> TASK DIRECTIONS:
All records must be quoted exactly. Omit the pictures.

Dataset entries
BEGIN
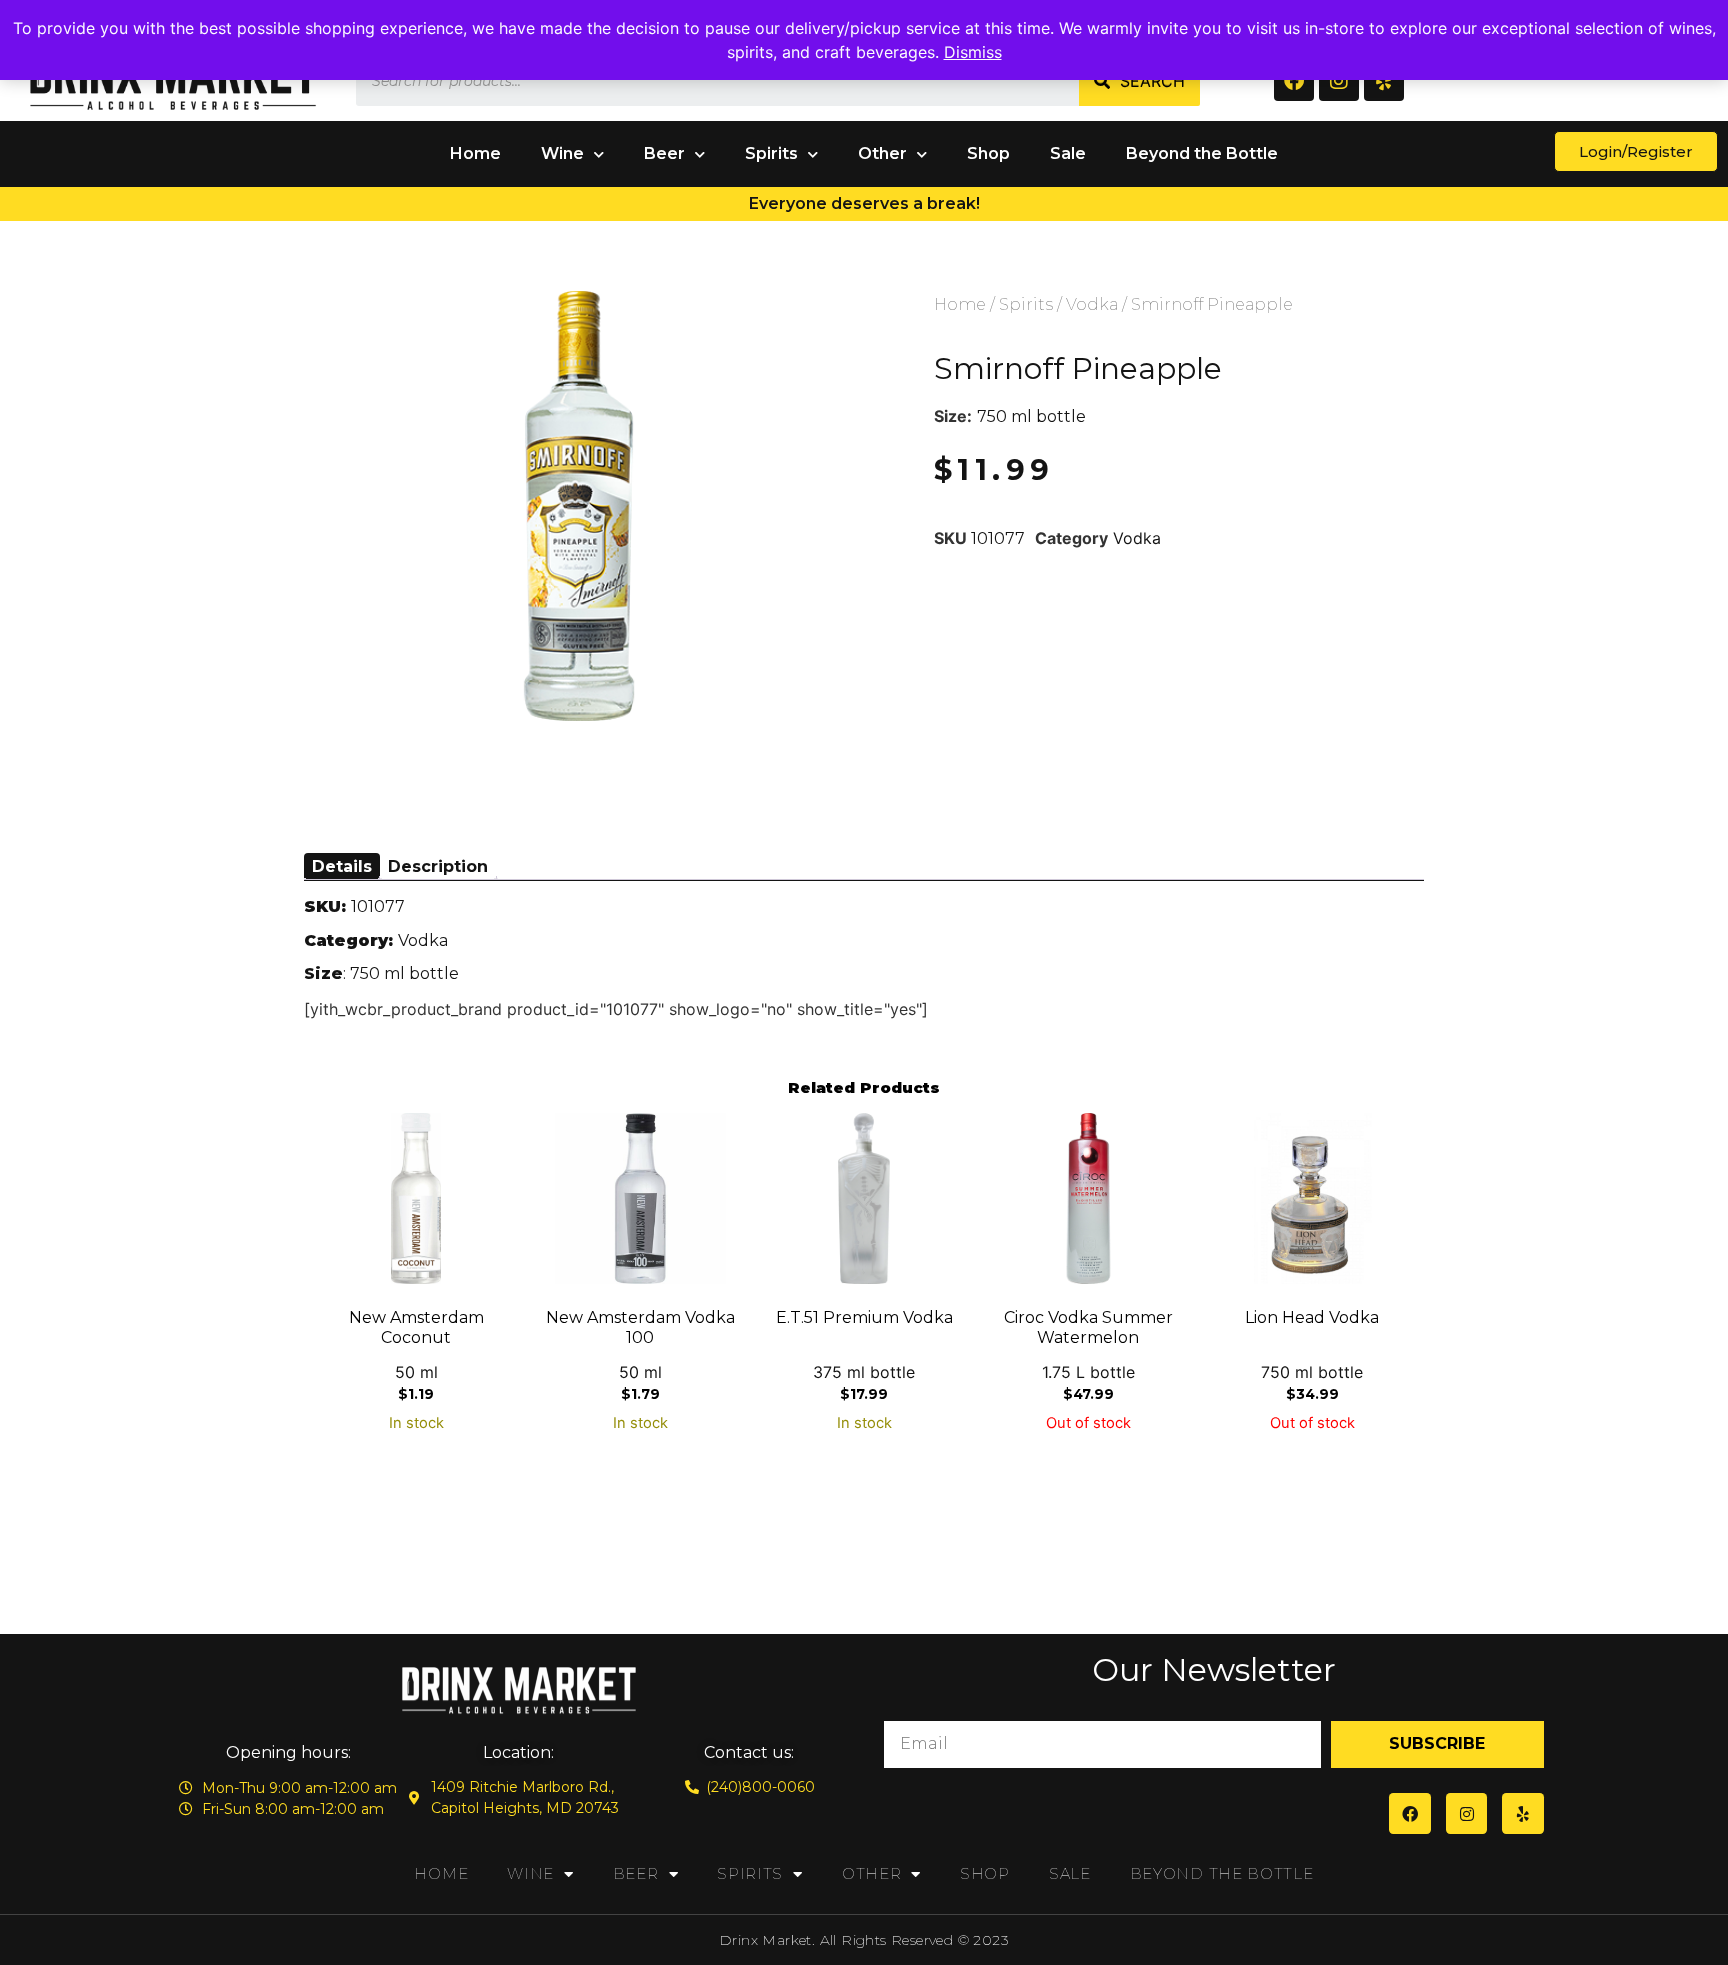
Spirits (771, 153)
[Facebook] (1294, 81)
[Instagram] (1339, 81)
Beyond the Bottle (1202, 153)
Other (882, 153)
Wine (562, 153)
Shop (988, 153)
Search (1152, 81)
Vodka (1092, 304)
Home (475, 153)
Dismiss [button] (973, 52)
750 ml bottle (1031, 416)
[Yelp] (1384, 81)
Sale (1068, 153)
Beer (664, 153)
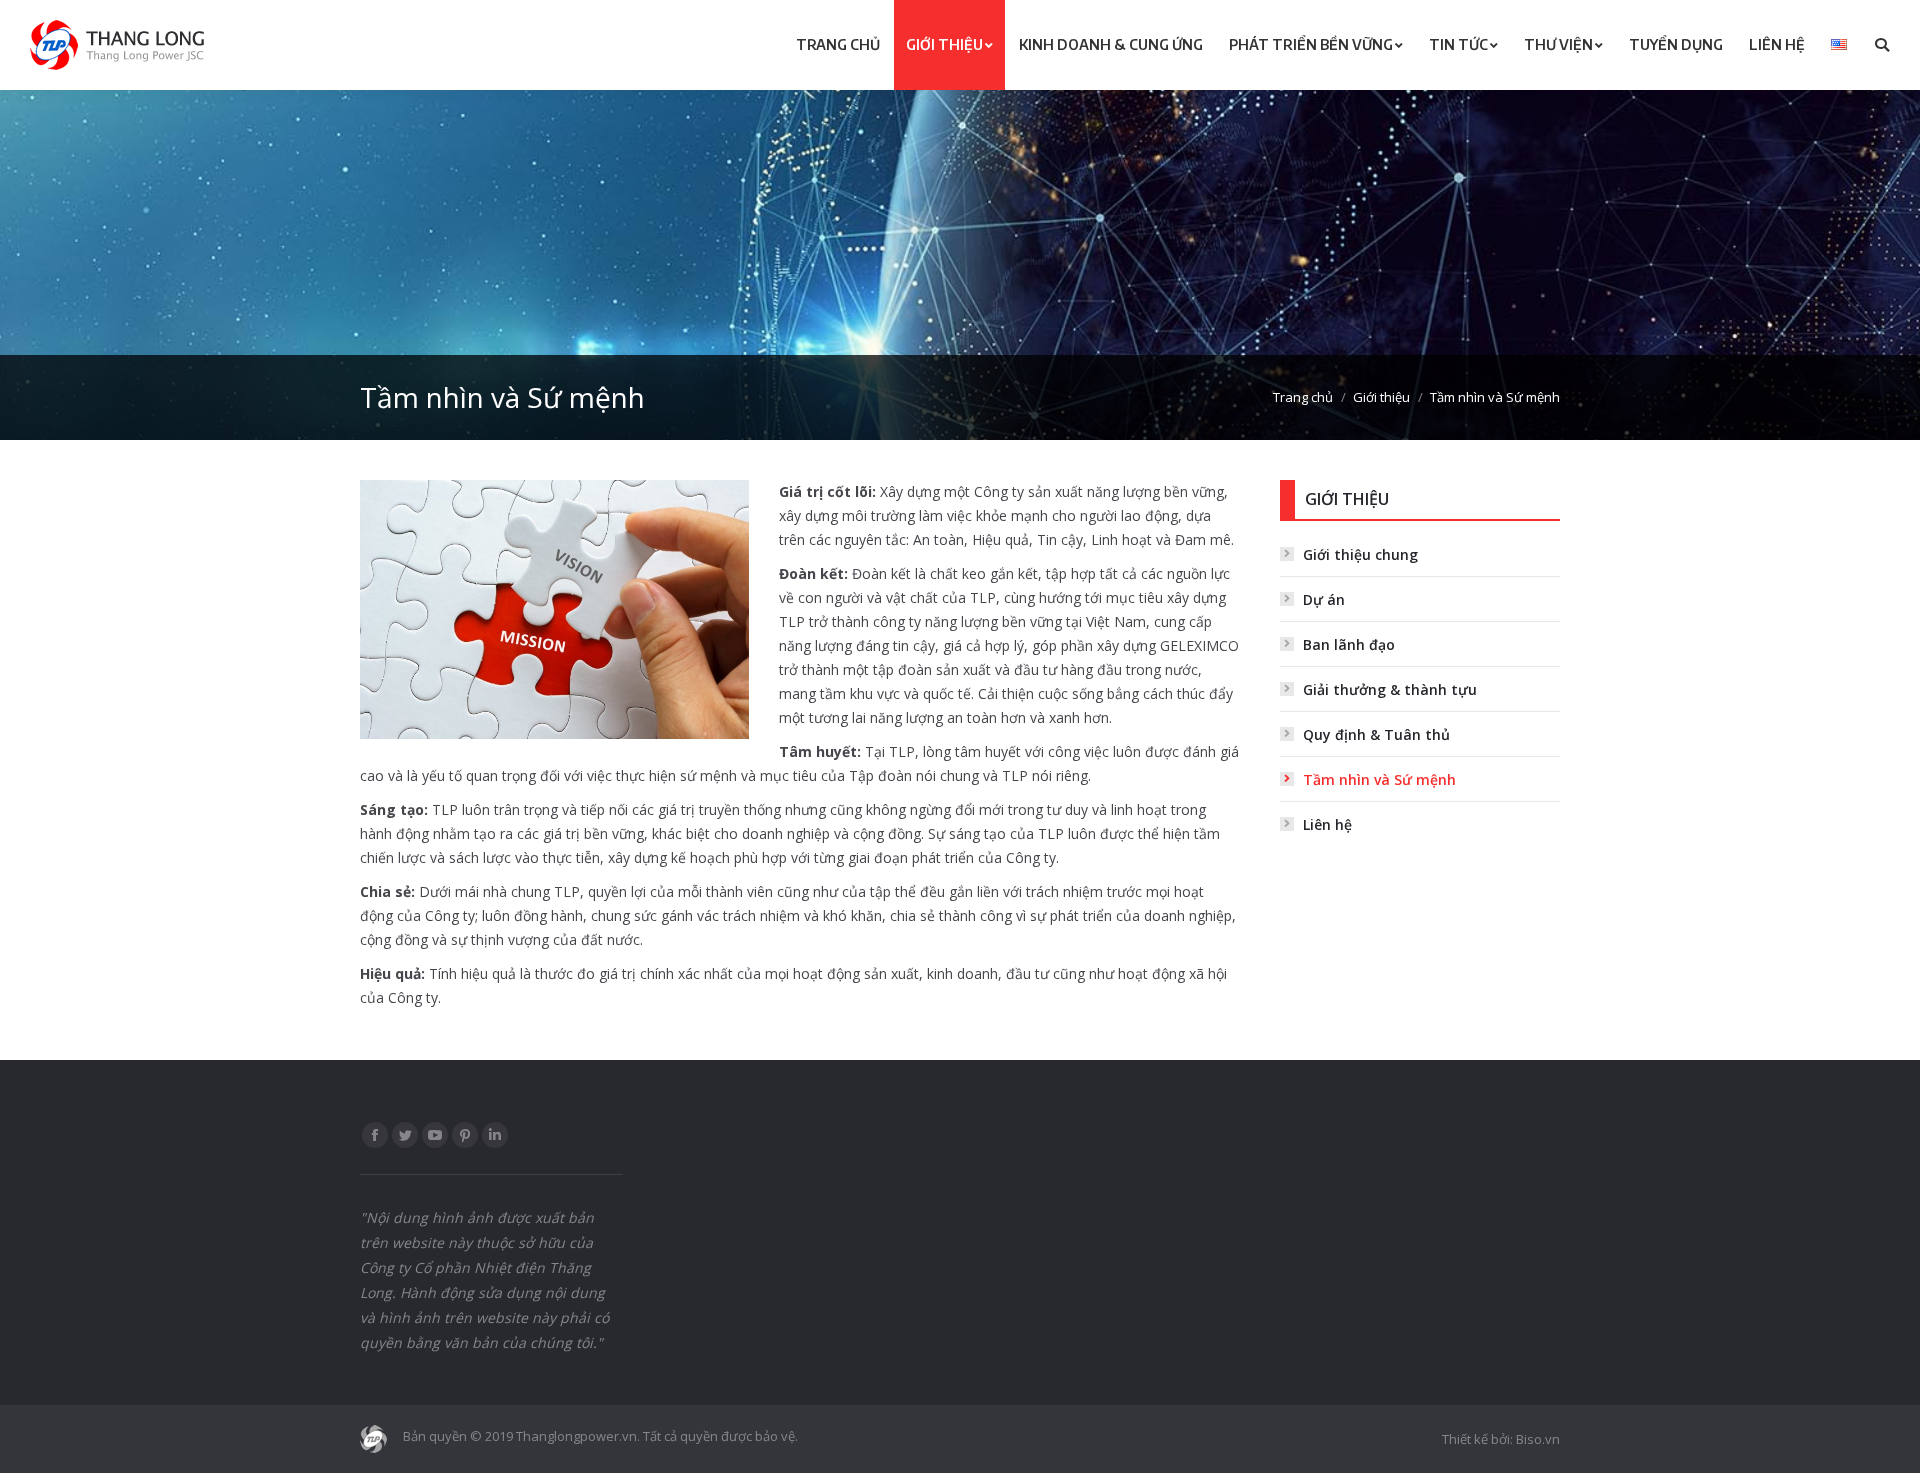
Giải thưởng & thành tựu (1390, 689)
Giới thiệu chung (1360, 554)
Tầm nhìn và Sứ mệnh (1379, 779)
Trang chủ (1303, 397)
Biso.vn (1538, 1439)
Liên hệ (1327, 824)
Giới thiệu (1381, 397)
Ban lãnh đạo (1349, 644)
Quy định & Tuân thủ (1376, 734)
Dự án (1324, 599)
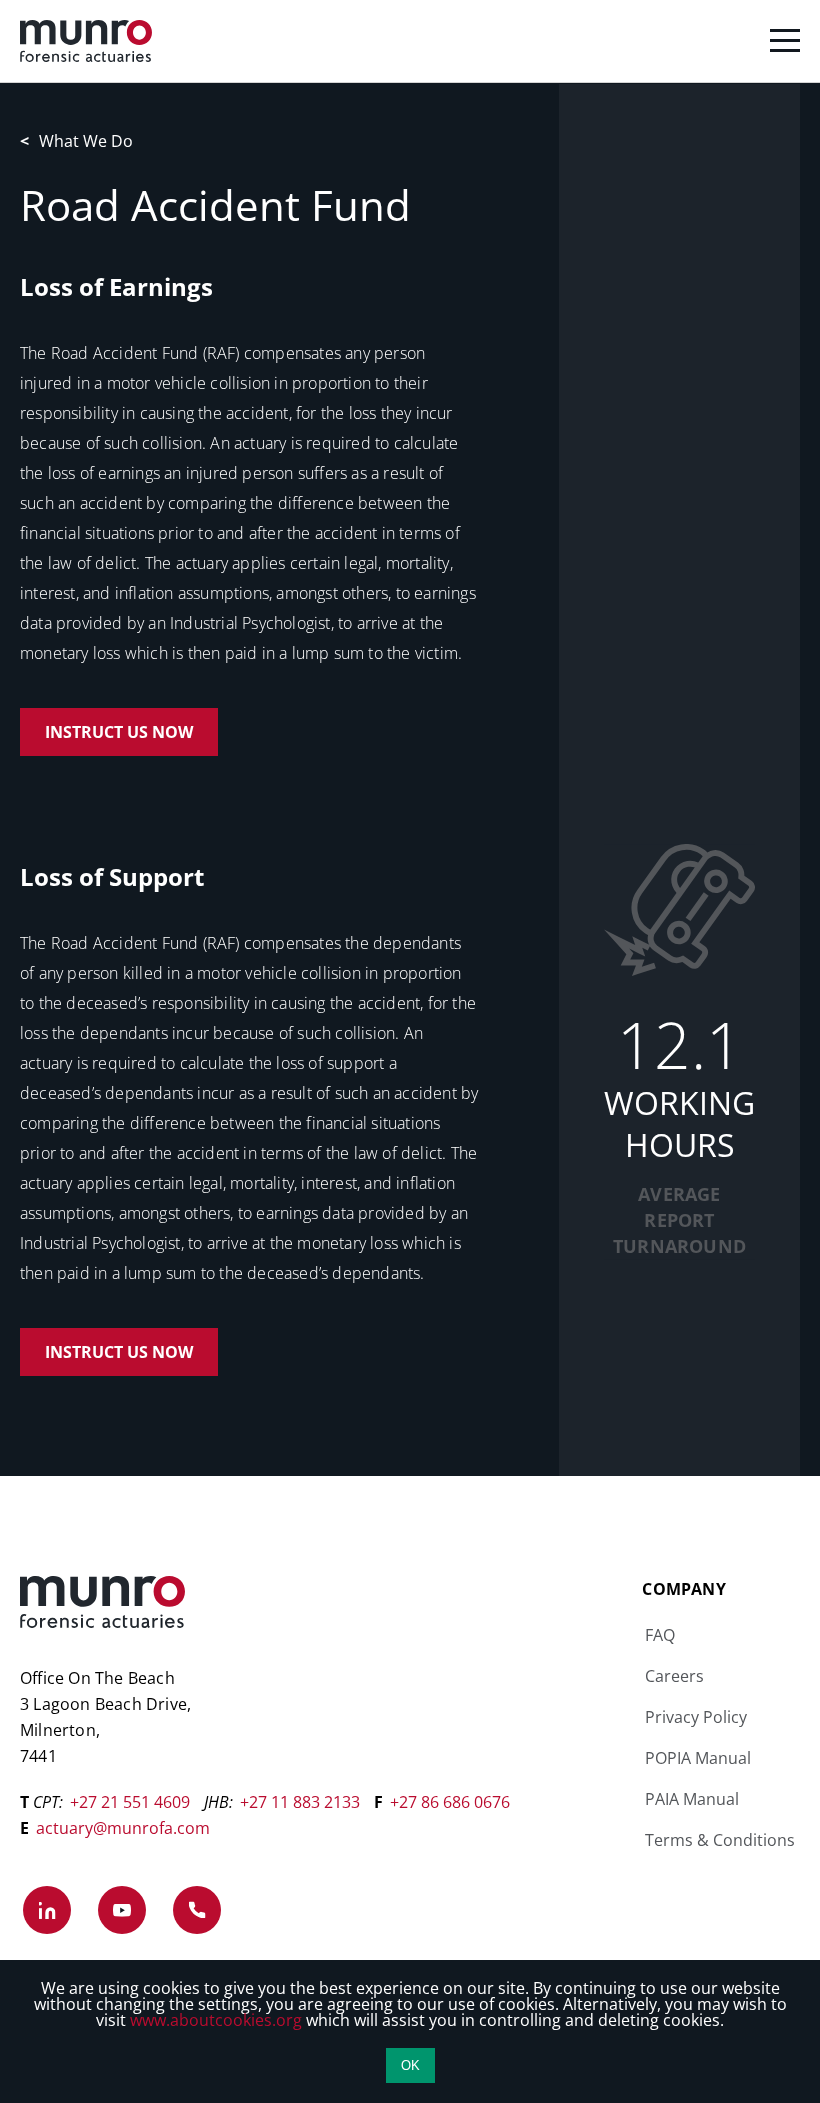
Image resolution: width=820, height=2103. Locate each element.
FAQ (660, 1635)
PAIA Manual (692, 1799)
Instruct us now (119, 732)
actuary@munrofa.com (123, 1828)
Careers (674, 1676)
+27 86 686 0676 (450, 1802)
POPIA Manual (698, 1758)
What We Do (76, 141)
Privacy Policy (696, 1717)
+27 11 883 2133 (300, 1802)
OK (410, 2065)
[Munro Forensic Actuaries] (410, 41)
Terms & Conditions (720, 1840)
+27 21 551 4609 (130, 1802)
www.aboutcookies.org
END
> SOLUTION FOR THIS TASK:
Spirits (771, 153)
[Facebook] (1294, 81)
[Instagram] (1339, 81)
Beyond the Bottle (1202, 153)
Other (882, 153)
Wine (562, 153)
Shop (988, 153)
Search (1152, 81)
Vodka (1092, 304)
Home (475, 153)
Dismiss [button] (973, 52)
750 ml bottle (1031, 416)
[Yelp] (1384, 81)
Sale (1068, 153)
Beer (664, 153)
Giải thưởng & thành tựu (1390, 689)
Giới thiệu chung (1360, 554)
Tầm nhìn và Sứ mệnh (1379, 779)
Trang chủ (1303, 397)
Biso.vn (1538, 1439)
Liên hệ (1327, 824)
Giới thiệu (1381, 397)
Ban lãnh đạo (1349, 644)
Quy định & Tuân thủ (1376, 734)
Dự án (1324, 599)
Image resolution: width=820, height=2103. Locate each element.
FAQ (660, 1635)
PAIA Manual (692, 1799)
Instruct us now (119, 732)
actuary@munrofa.com (123, 1828)
Careers (674, 1676)
+27 86 686 0676 (450, 1802)
POPIA Manual (698, 1758)
What We Do (76, 141)
Privacy Policy (696, 1717)
+27 11 883 2133 (300, 1802)
OK (410, 2065)
[Munro Forensic Actuaries] (410, 41)
Terms & Conditions (720, 1840)
+27 21 551 4609 (130, 1802)
www.aboutcookies.org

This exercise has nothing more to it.